As of March, Obama had raised $260.9 million compared to Romney's $122 million. However, the political action committees supporting both candidates have given Romney an edge in terms of money. The Romney-backing Restore Our Future Super PAC raised almost $5 million in May, for a total of $64 million so far, and American Crossroads raised $4.6 million. The Obama-supporting Priorities USA raised $4 million, The Washington Post reported.
Super PACs can raise and spend money without limits during elections, but are not allowed to coordinate with the candidates they are supporting.
The Obama reelection campaign spent more than $44.5 million in May, with $29 million going to an ad blitz in battleground states, the Times Leader reported.

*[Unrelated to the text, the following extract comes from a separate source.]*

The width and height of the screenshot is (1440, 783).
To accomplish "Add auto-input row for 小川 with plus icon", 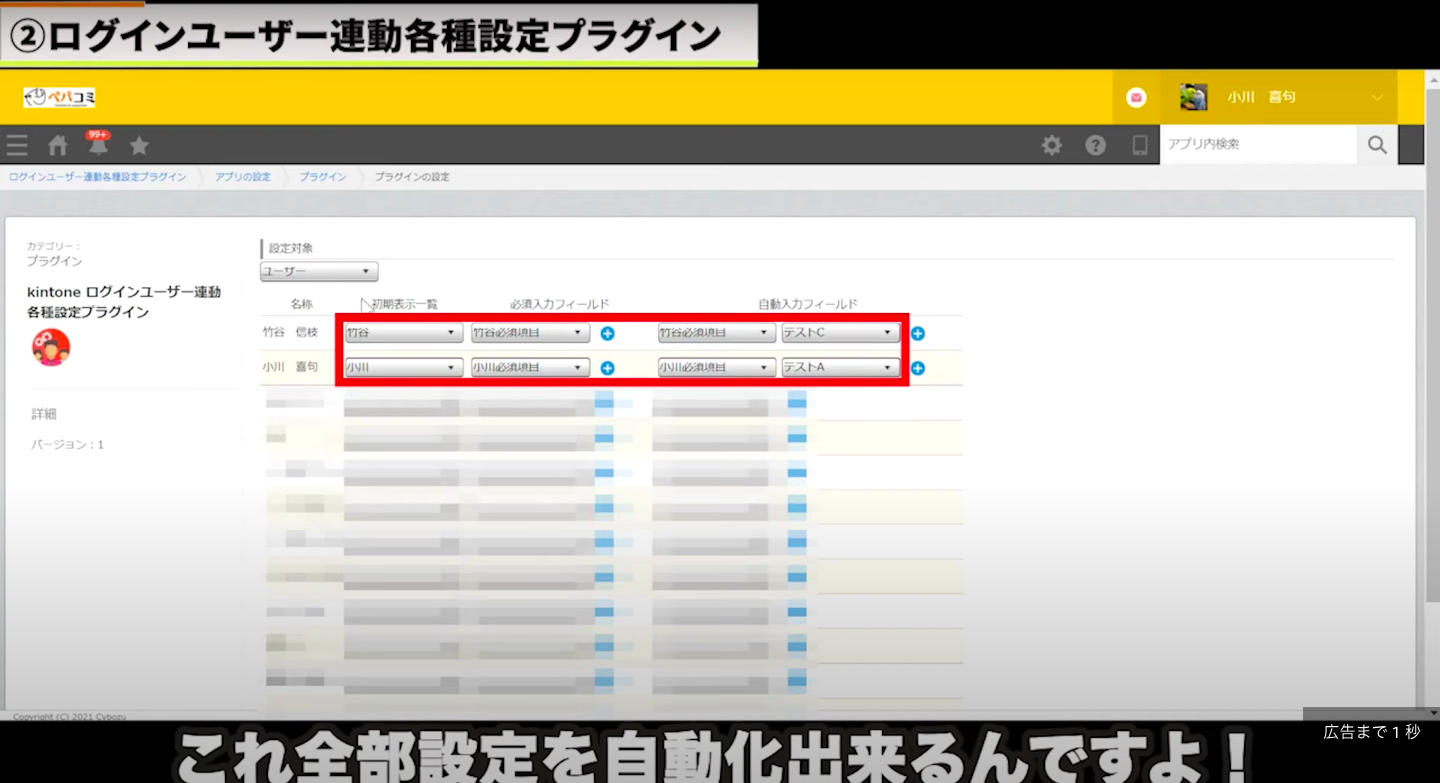I will point(917,368).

The spending outpaced his fundraising, which brought in $39.1 million. Romney's spending for May was $15.6 million, while Romney and the Republican party raised $76.8 million in May, nearly $17 million more than Obama and the Democratic National Committee.
"The president is learning the hard way that there is a finite number of million dollar-plus fundraisers that any candidate can have, and he has chewed up most of his opportunities," Karl Rove wrote at The Wall Street Journal. "The president's team was hoping for a repeat of 2008, when financial muscle made it possible to spread out the battlefield and make a (successful) play for more states. That won't happen this time. The Obama campaign is spending its money too fast. And Mr. Romney is successfully marshaling resources so his campaign can make the fall campaign competitive in every battleground state."
Romney's fundraising has given him the ability to tailor specific ads to specific states with his "First 100 Days" TV push. The Iowa ad focuses on budget deficits and the president's health care overhaul. The Ohio ad promises to stand up to China and repeal harmful energy regulation, while the Virginia ad mentions drilling off the coast to boost energy production and North Carolina focuses more heavily on the economy. Romney is also closing in on Obama in polls, forcing Obama to spend money to defend states that voted for him in 2008.
Obama is facing fundraising trouble as well with Priorities USA struggling to pull in donations, Politico reported in May. The bulk of Priorities USA Action's money came from labor groups such as the National Air Traffic Controllers Association PAC ($1 million) and the United Association of Journeymen and Apprentices of the Pipe Fitting Industry ($250,000). In February, The Hill reported that lobbyists who have been barred from fundraising for the president are not donating to his super PAC instead.
"Did a great 'huzzah' go up among lobbyists when it was apparent that although we can't give to the Obama reelect directly, we can (give) to the super PAC that shared that goal? No," said Robert Raben, the president and founder of the Raben Group. "I do want the president to be reelected, but I already give a lot of money to congressional candidates."
Democrats may now expect to be outspent in the election, but they are still focused on the ultimate goal: the president's reelection.
"While we won't match the Republican attack machine dollar for dollar, as long as Democrats continue to step up, we will have the resources we need to make sure voters understand the devastating impact a Romney presidency will have on the middle class," Bill Burton, the co-founder of Priorities USA, told The Hill in May.
"We don't find any of this intimidating," another Obama donor said. "We will be prepared. If they think they're going to scare us, they haven't met us."